• **RECORDED DATA**
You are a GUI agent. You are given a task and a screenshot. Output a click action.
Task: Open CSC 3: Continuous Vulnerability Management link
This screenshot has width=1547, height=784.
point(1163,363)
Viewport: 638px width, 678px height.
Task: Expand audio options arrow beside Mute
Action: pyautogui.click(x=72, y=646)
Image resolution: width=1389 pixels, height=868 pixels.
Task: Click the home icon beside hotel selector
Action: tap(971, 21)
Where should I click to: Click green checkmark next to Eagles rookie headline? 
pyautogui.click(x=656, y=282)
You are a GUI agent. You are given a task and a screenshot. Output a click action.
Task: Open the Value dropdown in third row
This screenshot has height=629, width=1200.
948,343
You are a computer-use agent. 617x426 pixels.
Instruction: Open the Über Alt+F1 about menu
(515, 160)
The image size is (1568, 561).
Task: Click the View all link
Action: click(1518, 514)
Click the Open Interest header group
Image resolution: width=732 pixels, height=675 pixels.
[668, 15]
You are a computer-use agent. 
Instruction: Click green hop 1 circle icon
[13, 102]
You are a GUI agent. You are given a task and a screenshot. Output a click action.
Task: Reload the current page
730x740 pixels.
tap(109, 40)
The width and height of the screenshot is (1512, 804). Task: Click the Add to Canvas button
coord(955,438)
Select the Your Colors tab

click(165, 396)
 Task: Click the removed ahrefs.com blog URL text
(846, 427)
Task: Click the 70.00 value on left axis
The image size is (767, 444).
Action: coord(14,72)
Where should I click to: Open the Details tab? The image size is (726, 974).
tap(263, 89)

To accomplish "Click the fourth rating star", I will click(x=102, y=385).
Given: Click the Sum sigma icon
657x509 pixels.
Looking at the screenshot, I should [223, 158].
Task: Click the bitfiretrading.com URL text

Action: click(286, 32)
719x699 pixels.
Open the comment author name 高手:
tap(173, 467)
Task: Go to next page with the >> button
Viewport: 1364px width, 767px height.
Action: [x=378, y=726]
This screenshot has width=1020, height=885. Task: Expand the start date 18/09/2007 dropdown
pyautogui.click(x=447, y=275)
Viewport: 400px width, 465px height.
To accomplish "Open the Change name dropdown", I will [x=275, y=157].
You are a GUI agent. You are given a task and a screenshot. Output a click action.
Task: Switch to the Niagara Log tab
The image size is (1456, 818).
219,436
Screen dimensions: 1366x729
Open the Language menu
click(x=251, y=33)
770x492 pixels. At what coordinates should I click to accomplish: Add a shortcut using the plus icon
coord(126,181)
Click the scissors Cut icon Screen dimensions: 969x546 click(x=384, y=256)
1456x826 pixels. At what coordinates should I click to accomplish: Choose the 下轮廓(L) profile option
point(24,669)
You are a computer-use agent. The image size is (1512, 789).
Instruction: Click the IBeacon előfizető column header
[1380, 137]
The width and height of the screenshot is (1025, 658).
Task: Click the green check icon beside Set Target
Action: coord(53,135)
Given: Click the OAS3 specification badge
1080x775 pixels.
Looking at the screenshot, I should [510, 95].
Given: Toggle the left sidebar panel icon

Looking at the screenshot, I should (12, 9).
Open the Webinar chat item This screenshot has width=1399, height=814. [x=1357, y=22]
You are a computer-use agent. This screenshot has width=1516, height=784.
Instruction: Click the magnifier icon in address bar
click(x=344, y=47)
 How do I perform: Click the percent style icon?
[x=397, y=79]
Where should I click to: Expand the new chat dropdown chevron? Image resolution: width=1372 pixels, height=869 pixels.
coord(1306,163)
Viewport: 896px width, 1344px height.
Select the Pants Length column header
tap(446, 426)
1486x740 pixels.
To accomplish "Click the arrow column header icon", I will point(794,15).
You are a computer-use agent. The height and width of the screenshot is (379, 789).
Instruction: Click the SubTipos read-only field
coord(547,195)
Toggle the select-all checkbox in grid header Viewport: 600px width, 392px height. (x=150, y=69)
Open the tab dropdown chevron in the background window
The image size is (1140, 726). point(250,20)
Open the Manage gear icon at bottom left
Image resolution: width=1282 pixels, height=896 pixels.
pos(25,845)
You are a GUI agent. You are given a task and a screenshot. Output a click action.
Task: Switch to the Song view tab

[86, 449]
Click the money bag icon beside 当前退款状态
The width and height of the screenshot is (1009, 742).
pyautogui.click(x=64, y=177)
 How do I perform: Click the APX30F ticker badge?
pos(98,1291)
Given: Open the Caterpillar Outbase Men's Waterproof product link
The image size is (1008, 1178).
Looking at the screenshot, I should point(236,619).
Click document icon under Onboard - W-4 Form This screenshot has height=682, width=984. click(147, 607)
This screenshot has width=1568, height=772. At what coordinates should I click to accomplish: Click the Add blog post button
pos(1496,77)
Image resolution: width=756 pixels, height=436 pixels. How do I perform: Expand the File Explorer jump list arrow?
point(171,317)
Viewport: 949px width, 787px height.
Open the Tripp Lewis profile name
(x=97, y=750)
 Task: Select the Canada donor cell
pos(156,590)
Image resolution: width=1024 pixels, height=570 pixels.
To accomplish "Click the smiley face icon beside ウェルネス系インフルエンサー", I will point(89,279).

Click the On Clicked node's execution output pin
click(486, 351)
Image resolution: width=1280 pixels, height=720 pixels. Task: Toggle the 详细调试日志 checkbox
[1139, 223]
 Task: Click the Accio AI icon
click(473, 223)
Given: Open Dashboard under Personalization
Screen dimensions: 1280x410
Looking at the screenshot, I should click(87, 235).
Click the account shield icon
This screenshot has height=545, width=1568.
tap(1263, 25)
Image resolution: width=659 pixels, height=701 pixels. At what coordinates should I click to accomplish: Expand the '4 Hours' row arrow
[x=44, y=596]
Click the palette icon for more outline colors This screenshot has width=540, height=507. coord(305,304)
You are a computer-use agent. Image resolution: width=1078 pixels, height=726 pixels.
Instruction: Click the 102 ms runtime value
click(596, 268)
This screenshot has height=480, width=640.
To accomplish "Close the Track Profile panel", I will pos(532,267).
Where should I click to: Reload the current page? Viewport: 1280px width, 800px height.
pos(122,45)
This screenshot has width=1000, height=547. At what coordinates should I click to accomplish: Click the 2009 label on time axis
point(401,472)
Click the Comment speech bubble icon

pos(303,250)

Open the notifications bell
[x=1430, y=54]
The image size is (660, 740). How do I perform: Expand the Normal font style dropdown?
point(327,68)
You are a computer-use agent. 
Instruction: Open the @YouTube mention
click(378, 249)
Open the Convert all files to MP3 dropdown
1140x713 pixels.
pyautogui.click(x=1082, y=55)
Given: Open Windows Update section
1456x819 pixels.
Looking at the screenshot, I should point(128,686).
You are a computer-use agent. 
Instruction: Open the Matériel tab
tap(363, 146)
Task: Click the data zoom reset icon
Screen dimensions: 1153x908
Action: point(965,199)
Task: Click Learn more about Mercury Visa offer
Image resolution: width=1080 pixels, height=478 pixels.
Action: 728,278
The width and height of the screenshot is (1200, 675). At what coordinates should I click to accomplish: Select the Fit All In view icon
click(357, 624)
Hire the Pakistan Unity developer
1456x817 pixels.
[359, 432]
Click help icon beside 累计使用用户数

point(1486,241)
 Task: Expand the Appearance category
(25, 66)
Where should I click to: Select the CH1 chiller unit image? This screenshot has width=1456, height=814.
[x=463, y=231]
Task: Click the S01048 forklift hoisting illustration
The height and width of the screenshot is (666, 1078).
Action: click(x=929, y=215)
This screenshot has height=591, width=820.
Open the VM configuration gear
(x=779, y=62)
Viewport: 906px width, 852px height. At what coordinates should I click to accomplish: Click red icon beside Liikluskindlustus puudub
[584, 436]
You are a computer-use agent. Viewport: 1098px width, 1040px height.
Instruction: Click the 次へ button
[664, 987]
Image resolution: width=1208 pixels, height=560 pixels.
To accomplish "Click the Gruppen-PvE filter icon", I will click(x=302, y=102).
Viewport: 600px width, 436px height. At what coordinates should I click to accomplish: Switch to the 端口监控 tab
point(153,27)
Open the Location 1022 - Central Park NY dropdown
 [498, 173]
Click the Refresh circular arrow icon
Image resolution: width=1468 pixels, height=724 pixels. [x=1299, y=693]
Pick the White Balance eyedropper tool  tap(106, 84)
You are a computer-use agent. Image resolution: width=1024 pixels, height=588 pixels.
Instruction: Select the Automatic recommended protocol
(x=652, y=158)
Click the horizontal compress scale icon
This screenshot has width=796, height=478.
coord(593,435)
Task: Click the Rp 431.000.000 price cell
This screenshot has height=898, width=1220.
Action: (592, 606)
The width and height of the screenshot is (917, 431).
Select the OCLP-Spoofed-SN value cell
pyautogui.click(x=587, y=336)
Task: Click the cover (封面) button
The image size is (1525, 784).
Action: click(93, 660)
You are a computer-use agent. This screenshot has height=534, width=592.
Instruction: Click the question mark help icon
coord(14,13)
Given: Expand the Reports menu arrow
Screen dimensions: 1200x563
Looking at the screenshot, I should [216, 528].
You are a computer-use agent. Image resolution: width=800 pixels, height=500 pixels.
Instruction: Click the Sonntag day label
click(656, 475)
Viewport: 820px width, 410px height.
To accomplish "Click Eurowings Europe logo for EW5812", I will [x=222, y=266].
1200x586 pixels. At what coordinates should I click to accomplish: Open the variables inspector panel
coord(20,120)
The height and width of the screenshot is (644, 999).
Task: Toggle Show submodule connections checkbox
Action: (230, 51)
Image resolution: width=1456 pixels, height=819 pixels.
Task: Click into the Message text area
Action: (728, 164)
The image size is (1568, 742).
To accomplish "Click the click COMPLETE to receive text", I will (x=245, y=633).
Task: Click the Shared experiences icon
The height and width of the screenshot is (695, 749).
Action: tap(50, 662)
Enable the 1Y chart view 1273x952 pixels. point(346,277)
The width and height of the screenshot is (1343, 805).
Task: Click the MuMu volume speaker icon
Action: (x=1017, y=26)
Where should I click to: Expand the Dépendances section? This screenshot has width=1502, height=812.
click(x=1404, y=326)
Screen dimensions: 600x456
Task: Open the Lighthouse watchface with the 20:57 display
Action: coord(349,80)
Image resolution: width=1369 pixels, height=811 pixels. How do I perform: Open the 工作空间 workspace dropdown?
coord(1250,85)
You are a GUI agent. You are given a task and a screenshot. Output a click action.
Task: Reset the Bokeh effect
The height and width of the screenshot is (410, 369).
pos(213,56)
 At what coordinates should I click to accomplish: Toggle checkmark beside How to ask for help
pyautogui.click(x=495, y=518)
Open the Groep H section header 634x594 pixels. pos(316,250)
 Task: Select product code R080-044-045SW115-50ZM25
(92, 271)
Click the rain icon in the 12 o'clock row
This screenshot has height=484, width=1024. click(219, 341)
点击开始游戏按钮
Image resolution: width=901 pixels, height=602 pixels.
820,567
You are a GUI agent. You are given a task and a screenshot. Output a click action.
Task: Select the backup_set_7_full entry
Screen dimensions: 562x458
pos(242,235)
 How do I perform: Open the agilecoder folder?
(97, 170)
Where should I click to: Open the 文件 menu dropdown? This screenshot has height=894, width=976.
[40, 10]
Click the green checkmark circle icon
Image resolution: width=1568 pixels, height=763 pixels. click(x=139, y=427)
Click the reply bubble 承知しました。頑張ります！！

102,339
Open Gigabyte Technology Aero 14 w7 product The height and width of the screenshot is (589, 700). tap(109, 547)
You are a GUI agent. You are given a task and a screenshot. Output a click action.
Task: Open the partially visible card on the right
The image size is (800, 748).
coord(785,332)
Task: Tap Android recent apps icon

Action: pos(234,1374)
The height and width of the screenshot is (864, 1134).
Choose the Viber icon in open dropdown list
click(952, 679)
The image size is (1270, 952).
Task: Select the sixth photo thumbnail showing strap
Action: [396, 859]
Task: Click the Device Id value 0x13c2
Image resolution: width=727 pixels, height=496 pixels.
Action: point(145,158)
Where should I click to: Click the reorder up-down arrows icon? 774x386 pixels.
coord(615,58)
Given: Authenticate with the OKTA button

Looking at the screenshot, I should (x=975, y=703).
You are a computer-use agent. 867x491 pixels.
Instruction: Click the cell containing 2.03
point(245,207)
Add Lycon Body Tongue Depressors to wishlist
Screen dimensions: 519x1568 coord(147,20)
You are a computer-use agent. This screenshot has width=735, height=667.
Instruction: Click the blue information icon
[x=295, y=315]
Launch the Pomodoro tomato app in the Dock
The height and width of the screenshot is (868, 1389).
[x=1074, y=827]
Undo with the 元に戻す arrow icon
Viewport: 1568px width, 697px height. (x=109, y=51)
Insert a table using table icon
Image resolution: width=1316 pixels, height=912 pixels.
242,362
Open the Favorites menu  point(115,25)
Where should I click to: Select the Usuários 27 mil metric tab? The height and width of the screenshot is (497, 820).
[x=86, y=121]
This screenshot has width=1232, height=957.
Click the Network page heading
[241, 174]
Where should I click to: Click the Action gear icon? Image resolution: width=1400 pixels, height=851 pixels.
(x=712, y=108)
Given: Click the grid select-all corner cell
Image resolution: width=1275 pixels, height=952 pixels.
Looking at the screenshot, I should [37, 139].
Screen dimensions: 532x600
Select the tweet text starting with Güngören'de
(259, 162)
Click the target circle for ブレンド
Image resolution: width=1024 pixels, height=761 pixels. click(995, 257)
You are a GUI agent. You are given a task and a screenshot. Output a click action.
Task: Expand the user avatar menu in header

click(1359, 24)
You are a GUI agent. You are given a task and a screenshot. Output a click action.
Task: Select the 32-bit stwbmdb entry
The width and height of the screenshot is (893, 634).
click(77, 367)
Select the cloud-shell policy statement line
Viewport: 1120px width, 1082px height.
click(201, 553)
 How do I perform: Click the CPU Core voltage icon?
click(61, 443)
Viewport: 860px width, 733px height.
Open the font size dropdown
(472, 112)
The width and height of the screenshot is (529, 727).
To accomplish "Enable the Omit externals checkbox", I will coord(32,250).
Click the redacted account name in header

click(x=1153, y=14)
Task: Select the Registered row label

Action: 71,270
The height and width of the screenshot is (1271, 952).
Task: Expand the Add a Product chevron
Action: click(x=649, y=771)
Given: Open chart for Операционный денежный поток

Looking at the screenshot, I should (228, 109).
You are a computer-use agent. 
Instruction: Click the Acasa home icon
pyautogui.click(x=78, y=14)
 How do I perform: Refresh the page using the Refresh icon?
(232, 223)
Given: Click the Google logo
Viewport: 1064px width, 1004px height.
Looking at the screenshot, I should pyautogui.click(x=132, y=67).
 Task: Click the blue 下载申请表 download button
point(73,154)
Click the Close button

• **ACTIVITY**
Scan the lines above for "The height and width of the screenshot is (864, 1134)." and for "Task: Click the Device Id value 0x13c2". Repeat exactly the line holding each of them and every line in between.

• **ANSWER TO THE PROBLEM**
The height and width of the screenshot is (864, 1134).
Choose the Viber icon in open dropdown list
click(952, 679)
The image size is (1270, 952).
Task: Select the sixth photo thumbnail showing strap
Action: [396, 859]
Task: Click the Device Id value 0x13c2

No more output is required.